Don's protective armor is thick. Very rarely do we get a real glimpse into how he feels or what he's thinking, save for moments when he worries that someone is going to discover the truth. Meanwhile, he acts out through alcohol and affairs, and through his work. The surest thing that we know about him, other than that he really doesn't like letting anyone into his life in an authentic way, is that he numbs this aversion through one addiction after another.

Don's is a cautionary tale for pastors. We could almost watch this show as an example of what can happen to people in ministry if they aren't careful. The example is perhaps an extreme one, but there is a lesson to be learned from Don's methods.

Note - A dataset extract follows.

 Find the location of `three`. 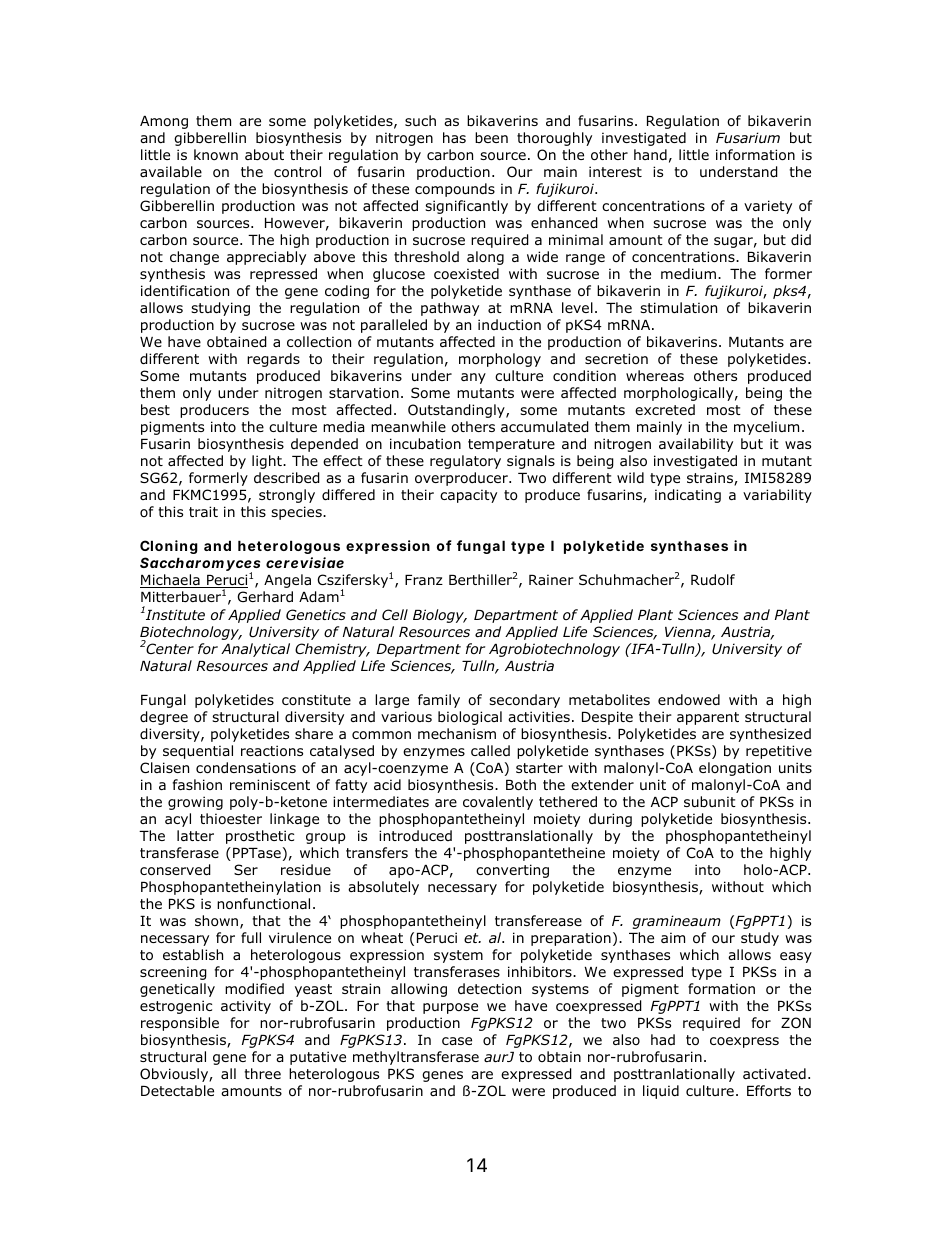

three is located at coordinates (262, 1073).
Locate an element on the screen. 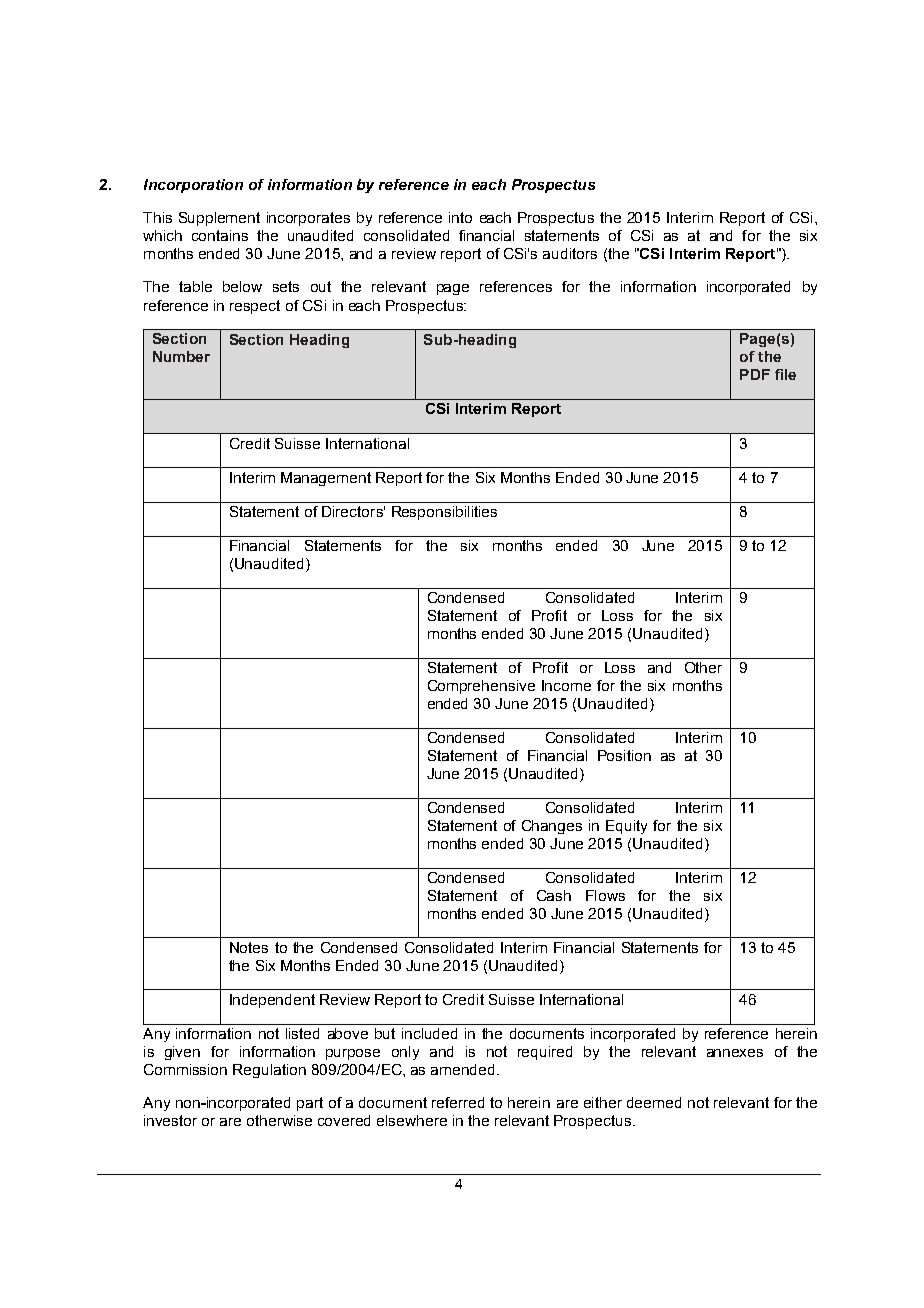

Consider the role of pastor; its expectations and demands. Any basic introduction to boundaries will tell you that the pastor is in a position set apart from those he or she serves. This is not to say that pastors are above the people they are called to serve, but that the pastoral position comes with power and a certain amount of distance. Make no mistake that we pastors are called to be genuine with our congregation, but also aware that we play a role in the church that is relationally different from member-to-member interaction. Difficult moments call for a certain professional approach; rarely, if ever, are we allowed to "bleed on the congregation," as it were. We are encouraged to go elsewhere for such outlets, be it a counselor, spiritual director, or peer group.

The difference between intentionally seeking and not seeking these outlets can be huge. If we are not intentionally, actively sharing and processing our struggles, our "hidden selves," with others, the possibility of acting out in unhealthy ways--particularly among our congregants--increases. The chances of engaging in unethical or abusive behavior are greater if we stay inside our shells, protecting ourselves against any kind of appropriate vulnerability, insisting that we can handle it or that it'd be better for everyone if we just figure things out by ourselves.

This is a growth area for me. For the longest time, I was a very self-reliant person. Even though I like to think that I've made progress over the past year or two, I still fight a tendency to just deal with problems on my own. When I was a solo pastor, this tendency only increased. Thankfully, I never acted out in harmful ways among my people, but there was still damage done in other ways. And now that I realize the importance of letting down my guard and sharing myself where appropriate, I think that I and the people around me are better off.

The most recent season of Mad Men showed the beginning of Don's own shedding of armor. By the end, he displayed a much greater willingness to share his past, his true identity, with his family and co-workers. It brought a cost, but the desire for liberation had finally become greater than the desire to hide. Would that we pastors would also pursue the former over the latter.